▸ Assignment A
What was the name of the nursery run by June McCaskill's parents, according to the biography of her?
▸ Assignment B
Edit the biography of June McCaskill from "- Born: June" to "in weed identification.", replacing "herbarium curator" with "plant collection curator".

Document segment START

- Born: June 2, 1930 Altadena, California, United States
- Died: May 9, 2001 (aged 70) California, United States
- Resting place: San Gabriel Cemetery, California, United States.
- Scientific career
- Fields: Botany.

= Billie June McCaskill =

American herbarium curator and weed identifier

Billie June McCaskill, better known as June McCaskill (June 2, 1930 – May 9, 2001), was an American herbarium curator at the University of California, Davis and expert in weed identification.

==Life==
McCaskill was born in Altadena, in California. She grew up in Pasadena where her parents, Vern and Billie operated a nursery called McCaskill Gardens.

She attended Mills College in 1949, and graduated with a degree in botany in 1951. She started her career at University of California, Davis in 1953, becoming the first curator of the Botany Department's Herbarium, a position that she held until her retirement. McCaskill specialised in the identification of weeds, and was particularly focused on agricultural weeds that were toxic to livestock. Her botanical skills were also used to investigate multiple homicides. She retired in 1991.

==Published major work==
- Bill B. Fischer, Arthur H. Lange, June McCaskill, Beecher Crampton, and Betsey Tabraham, Growers Weed Identification Handbook (University of California), multiple editions.
- John M. Tucker, and June McCaskill. "Heteranthera Limosa in California." Madroño, vol. 19, no. 2, 1967, pp. 64–64.

Document segment END
Information START

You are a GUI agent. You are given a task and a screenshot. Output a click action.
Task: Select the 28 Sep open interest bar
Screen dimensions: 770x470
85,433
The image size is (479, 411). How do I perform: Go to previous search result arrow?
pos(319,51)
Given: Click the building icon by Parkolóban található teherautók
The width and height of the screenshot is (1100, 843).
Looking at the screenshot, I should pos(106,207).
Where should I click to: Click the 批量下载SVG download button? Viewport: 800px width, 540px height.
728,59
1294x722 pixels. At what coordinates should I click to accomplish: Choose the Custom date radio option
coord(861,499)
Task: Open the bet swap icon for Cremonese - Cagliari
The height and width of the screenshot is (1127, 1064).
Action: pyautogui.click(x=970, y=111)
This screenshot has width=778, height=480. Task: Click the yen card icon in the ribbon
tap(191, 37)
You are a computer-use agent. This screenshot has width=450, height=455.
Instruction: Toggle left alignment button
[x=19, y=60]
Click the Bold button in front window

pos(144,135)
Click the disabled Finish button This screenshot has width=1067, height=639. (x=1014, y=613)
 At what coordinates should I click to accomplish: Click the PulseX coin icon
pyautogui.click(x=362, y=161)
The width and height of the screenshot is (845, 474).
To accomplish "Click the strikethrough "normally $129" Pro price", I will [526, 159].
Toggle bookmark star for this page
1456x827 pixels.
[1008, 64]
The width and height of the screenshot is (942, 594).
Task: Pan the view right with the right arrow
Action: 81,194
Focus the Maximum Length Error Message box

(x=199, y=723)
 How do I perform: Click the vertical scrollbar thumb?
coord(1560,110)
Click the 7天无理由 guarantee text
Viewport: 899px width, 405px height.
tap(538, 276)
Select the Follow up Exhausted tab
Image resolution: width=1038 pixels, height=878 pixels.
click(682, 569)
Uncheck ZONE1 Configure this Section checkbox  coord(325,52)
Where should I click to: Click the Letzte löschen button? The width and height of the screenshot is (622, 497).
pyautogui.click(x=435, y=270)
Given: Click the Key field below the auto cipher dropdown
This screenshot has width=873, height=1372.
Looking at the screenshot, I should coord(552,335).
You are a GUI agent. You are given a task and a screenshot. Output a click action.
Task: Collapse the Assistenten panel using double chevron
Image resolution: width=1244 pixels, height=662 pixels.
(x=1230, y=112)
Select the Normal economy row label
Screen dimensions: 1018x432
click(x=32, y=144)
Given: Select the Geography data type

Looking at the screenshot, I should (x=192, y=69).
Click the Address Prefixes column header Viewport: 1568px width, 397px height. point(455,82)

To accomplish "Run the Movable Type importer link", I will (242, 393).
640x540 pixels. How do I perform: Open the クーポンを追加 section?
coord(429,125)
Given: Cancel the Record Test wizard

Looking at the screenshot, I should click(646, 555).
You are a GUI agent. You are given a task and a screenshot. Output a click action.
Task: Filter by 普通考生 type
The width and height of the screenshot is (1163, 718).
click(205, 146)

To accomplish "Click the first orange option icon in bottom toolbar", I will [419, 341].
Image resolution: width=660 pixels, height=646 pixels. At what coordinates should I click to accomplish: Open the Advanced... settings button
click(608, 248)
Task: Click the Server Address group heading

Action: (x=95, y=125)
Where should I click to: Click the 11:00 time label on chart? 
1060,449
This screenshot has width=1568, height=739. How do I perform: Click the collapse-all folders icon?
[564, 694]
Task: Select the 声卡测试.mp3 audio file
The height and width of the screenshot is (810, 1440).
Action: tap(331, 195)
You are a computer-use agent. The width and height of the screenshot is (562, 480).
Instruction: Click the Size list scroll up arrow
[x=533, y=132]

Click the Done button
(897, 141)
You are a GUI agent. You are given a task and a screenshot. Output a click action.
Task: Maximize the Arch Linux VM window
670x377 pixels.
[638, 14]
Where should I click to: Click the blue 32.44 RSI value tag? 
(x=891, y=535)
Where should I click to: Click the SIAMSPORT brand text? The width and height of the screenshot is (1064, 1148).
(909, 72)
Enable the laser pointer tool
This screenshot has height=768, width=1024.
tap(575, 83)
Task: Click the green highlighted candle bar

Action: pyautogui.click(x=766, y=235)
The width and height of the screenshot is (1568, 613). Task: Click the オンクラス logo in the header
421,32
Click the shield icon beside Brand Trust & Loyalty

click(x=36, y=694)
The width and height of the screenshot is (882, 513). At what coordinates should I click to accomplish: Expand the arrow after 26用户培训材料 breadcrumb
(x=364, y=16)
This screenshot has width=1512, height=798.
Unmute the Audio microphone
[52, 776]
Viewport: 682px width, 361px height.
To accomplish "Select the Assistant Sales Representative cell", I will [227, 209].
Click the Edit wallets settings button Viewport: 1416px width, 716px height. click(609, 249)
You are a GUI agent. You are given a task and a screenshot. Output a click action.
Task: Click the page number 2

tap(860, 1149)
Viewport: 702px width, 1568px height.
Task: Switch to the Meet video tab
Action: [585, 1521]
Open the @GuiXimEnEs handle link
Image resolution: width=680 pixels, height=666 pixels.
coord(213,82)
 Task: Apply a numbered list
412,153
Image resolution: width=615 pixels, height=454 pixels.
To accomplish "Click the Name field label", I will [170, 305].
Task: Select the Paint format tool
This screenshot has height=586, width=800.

Information END

▸ Problem solution A
McCaskill Gardens

▸ Problem solution B
- Born: June 2, 1930 Altadena, California, United States
- Died: May 9, 2001 (aged 70) California, United States
- Resting place: San Gabriel Cemetery, California, United States.
- Scientific career
- Fields: Botany.

= Billie June McCaskill =

American plant collection curator and weed identifier

Billie June McCaskill, better known as June McCaskill (June 2, 1930 – May 9, 2001), was an American plant collection curator at the University of California, Davis and expert in weed identification.